Das Misstrauen in Olaf Scholz als möglichen neuen SPD-Vorsitzenden dürfte auch innerhalb der SPD wachsen. Denn die seit Freitag öffentlich gewordenen Pläne von Bundesfinanzminister Olaf Scholz zur Reform der Abgabenordnung folgen erstaunlicherweise dem Vorstoß der CDU, die schon nach dem Entzug der Gemeinnützigkeit für Attac auch gegen die Deutschen Umwelthilfe (DUH) so vorgehen will.
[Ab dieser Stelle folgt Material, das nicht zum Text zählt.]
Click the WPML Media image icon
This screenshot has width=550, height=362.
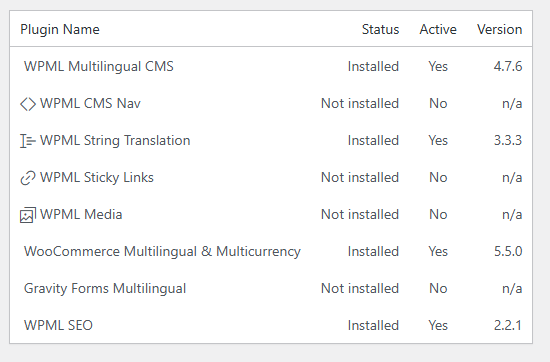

Der „Spiegel“ brachte es am 22. November mit dieser Titelzeile auf den Punkt: „Plan des Finanzministeriums: Scholz will politisch engagierten Vereinen die Steuervorteile entziehen.“

Aber geht es tatsächlich um „politisch engagierte Vereine“? Oder geht es um etwas anderes?

Die Meldung zu Scholz’ Vorhaben traf sich am Freitag, 22, November, gleich noch mit dem nächsten – diesmal vom Berliner Finanzamt beschlossenen – Entzug der Gemeinnützigkeit: Es aberkannte der Vereinigung der Verfolgten des Naziregimes – Bund der Antifaschistinnen und Antifaschisten (VVN-BdA) – die Gemeinnützigkeit. Grund dafür sei, dass der Verein in Bayern im Verfassungsschutzbericht auftaucht. Augenscheinlich bestimmt jetzt der Verfassungsschutz durch simple Erwähnung in seinen Berichten, wem die Gemeinnützigkeit entzogen wird.
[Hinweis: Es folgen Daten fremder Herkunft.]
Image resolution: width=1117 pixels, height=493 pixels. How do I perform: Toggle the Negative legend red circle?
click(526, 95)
Dass es ausgerechnet eine Organisation trifft, die sich gegen den Faschismus engagiert, wirkt dabei nicht nur für Sachsens Linke sehr seltsam.

„Der VVN-BdA ist anerkannter Opferverband der Opfer des Nationalsozialismus und deren Nachfahren. Dem Verband in diesen Zeiten und in unserem Land die Gemeinnützigkeit zu entziehen, ist ein ungeheuerlicher Vorgang“, sagt Susanne Schaper, eine der beiden Vorsitzenden von Die Linke Sachsen, am Freitag, 22. November. Der VVN-BdA erbringe als Akteur in der Erinnerungsarbeit, Demokratiebildung und Präventionsarbeit gegen rechte Ideologien einen wertvollen Beitrag für die Gemeinschaft und ist erkennbar gemeinnützig.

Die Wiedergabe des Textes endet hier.